Emily Perito, MD MAS
Dr. Perito is an Associate Professor at UCSF who specializes in the care of children with pancreatic and liver diseases. She is jointly appointed in UCSF’s Departments of Pediatrics and of Epidemiology and Biostatistics. At UCSF, she is co-director of the Pediatric Pancreas Program, which provides comprehensive, multi-disciplinary care for children and adolescents with all types of pancreatic disorders – including advanced endoscopy, pediatric pain management and mental health support, and TPIAT as needed.
She leads UCSF’s efforts in the INSPPIRE study of children with acute recurrent and chronic pancreatitis, and she serves on INSPPIRE’s Executive Steering Committee. Her clinical research, in both pancreatic and liver diseases, focuses on optimizing long-term health and quality of life for children living with these disorders.
Nicholas J. Schork, PhD
Dr. Schork is Deputy Director and Distinguished Professor of Quantitative Medicine at The Translational Genomics Research Institute (TGen) in Phoenix, AZ. Dr. Schork is also Adjunct Professor of Population Sciences as well as Molecular and Cellular Biology at City of Hope, and an Adjunct Professor at the University of California San Diego, Scripps Research, and the Providence St. Johns Health Center.

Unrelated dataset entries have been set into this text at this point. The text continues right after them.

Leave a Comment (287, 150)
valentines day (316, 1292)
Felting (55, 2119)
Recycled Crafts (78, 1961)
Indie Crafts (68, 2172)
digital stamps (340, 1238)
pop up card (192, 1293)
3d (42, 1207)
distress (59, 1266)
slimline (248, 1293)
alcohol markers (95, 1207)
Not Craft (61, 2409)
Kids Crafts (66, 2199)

Dr. Schork has published over 550 articles in many areas of biomedical and translational science, including articles describing integrated approaches to disease diagnosis, treatment, and prevention as well as clinical trials design. Dr. Schork is a Principal Investigator for the NIA-funded Longevity Consortium as well as the Integrated Longevity OMICS initiative, whose goals are to identify and characterize factors that contribute to human longevity.
Jami Saloman, PhD
Dr. Saloman’s lab focuses on pancreas neurobiology. Current research involves the use of established animal models as well as the development of novel rodent and nonhuman primate models of pancreatitis and pancreas disease-related pain.
Dr. Saloman’s lab is also highly involved in translational research utilizing data and biospecimens from patients with pancreatitis in order to identify novel biomarkers and therapeutic targets to improve clinical standards of care and patients’ quality of life.